> _Directions for this task_: Please reproduce every record, keeping each one exactly as written.

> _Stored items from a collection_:
....................

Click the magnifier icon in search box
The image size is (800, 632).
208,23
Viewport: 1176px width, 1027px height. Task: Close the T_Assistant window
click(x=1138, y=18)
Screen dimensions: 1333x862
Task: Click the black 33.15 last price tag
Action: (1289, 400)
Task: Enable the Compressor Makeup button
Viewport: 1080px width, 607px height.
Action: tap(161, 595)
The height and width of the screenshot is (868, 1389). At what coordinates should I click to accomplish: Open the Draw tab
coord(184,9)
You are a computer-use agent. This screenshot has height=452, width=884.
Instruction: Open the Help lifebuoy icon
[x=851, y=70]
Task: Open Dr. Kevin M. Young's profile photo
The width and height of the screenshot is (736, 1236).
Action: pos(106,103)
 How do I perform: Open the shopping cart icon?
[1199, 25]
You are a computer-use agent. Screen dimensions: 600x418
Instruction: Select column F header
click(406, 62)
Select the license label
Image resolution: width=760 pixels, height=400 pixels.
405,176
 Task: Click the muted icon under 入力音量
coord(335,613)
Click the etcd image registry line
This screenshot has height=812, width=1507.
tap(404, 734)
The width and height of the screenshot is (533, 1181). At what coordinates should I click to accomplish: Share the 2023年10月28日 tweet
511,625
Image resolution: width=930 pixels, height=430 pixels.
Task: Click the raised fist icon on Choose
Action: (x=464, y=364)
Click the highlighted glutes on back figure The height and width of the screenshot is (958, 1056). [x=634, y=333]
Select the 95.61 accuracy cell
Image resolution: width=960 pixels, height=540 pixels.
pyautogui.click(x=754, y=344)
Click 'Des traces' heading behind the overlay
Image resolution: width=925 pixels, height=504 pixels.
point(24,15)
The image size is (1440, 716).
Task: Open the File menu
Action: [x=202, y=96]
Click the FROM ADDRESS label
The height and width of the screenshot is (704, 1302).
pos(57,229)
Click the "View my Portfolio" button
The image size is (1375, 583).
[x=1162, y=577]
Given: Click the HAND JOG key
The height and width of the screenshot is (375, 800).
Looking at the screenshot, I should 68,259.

....................

> _Response to the task_:
Click the magnifier icon in search box
The image size is (800, 632).
208,23
Viewport: 1176px width, 1027px height. Task: Close the T_Assistant window
click(x=1138, y=18)
Screen dimensions: 1333x862
Task: Click the black 33.15 last price tag
Action: (1289, 400)
Task: Enable the Compressor Makeup button
Viewport: 1080px width, 607px height.
Action: tap(161, 595)
The height and width of the screenshot is (868, 1389). At what coordinates should I click to accomplish: Open the Draw tab
coord(184,9)
You are a computer-use agent. This screenshot has height=452, width=884.
Instruction: Open the Help lifebuoy icon
[x=851, y=70]
Task: Open Dr. Kevin M. Young's profile photo
The width and height of the screenshot is (736, 1236).
Action: pos(106,103)
 How do I perform: Open the shopping cart icon?
[1199, 25]
You are a computer-use agent. Screen dimensions: 600x418
Instruction: Select column F header
click(406, 62)
Select the license label
Image resolution: width=760 pixels, height=400 pixels.
405,176
 Task: Click the muted icon under 入力音量
coord(335,613)
Click the etcd image registry line
This screenshot has height=812, width=1507.
tap(404, 734)
The width and height of the screenshot is (533, 1181). At what coordinates should I click to accomplish: Share the 2023年10月28日 tweet
511,625
Image resolution: width=930 pixels, height=430 pixels.
Task: Click the raised fist icon on Choose
Action: (x=464, y=364)
Click the highlighted glutes on back figure The height and width of the screenshot is (958, 1056). [x=634, y=333]
Select the 95.61 accuracy cell
Image resolution: width=960 pixels, height=540 pixels.
pyautogui.click(x=754, y=344)
Click 'Des traces' heading behind the overlay
Image resolution: width=925 pixels, height=504 pixels.
point(24,15)
The image size is (1440, 716).
Task: Open the File menu
Action: [x=202, y=96]
Click the FROM ADDRESS label
The height and width of the screenshot is (704, 1302).
pos(57,229)
Click the "View my Portfolio" button
The image size is (1375, 583).
[x=1162, y=577]
Given: Click the HAND JOG key
The height and width of the screenshot is (375, 800).
Looking at the screenshot, I should 68,259.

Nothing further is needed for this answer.